And this year, more than ever, hot dogs are red hot; in March, the data firm IRI reported that sales were up by as much as 127%, and that was well before grilling season started.
Billions of hot dogs
“Americans eat an estimated 7 billion hot dogs between Memorial Day and Labor Day,” Eric Mittenthal, president of the National Hot Dog and Sausage Council, said.
But while hot dogs may feel “all-American,” they’re inherently something else.
Also known as the frankfurter, this specific style of cased sausage was originally thought to be from the town of Frankfurt-am-Main in Germany, but hot dog historians argue that sausage culture, native to Eastern Europe and, particularly, Germany, has no specific town of origin.
The traditional German hot dog, when it arrived in the United States, was a blend of both pork and beef; the all-beef hot dog, as we now know it, takes its roots from Jewish-American butchers, who, due to Kosher restrictions, chose not to use pork in their meat blends.
“When Germans came, you have to look at where they came from,” said Dr. Bruce Kraig, professor emeritus at Roosevelt University in Chicago.

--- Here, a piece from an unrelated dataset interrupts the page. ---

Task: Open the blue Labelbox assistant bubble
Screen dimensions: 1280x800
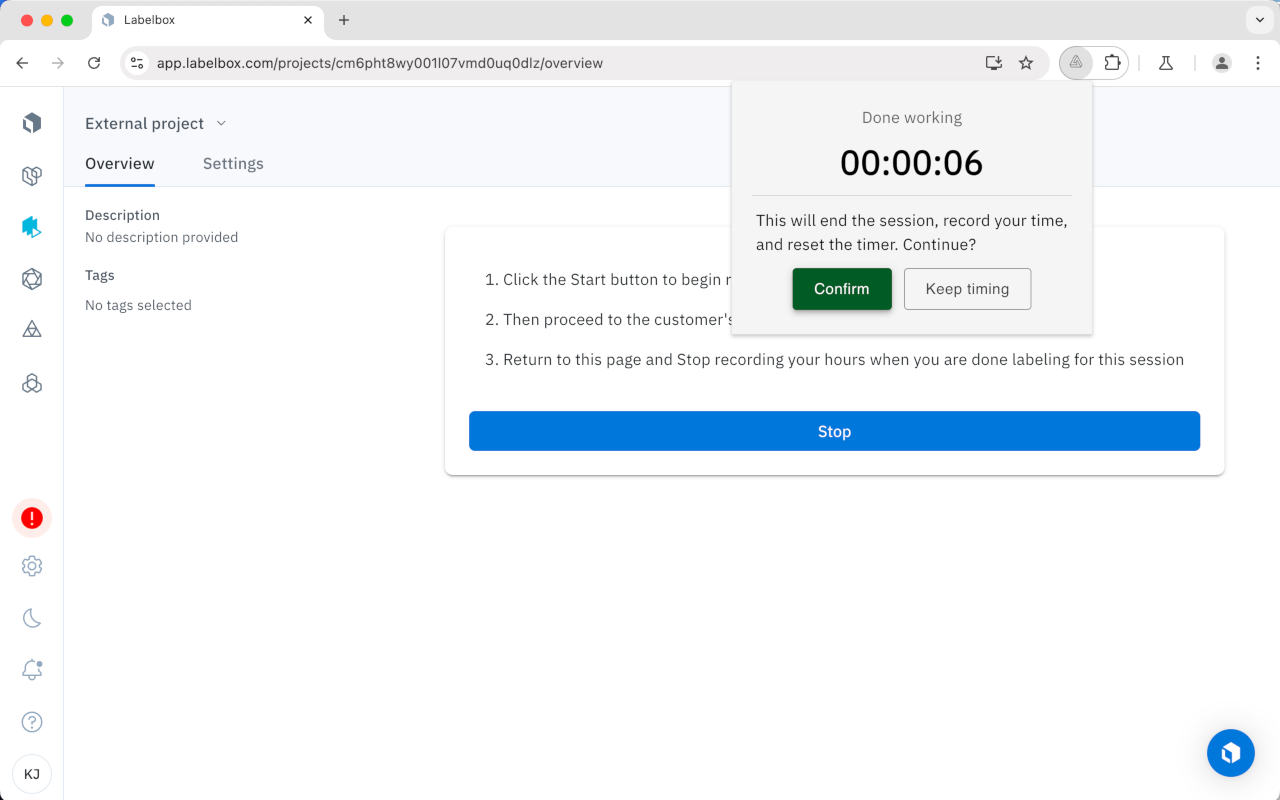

Kraig is a hot dog historian and the author of several books, including ‘Hot Dog: A Global History’ and ‘A Rich and Fertile Land: A History of Food in America.’
“A good number of the early [Germans] came from the Palatines,” which is a general area surrounding the actual city of Frankfurt, explains Kraig. Frankfurt, Kraig said, refers to the region of origin, though the actual food does not necessarily come from Frankfurt itself.
Brought over by German immigrants in the mid-1800s, hot dogs began their path into the American zeitgeist in New York City hot dog carts, where they were a natural fit for the sandwich-loving harried New Yorker, who already preferred to eat on the go.
“They appear with the first German immigrants in the late 1840s,” Kraig said.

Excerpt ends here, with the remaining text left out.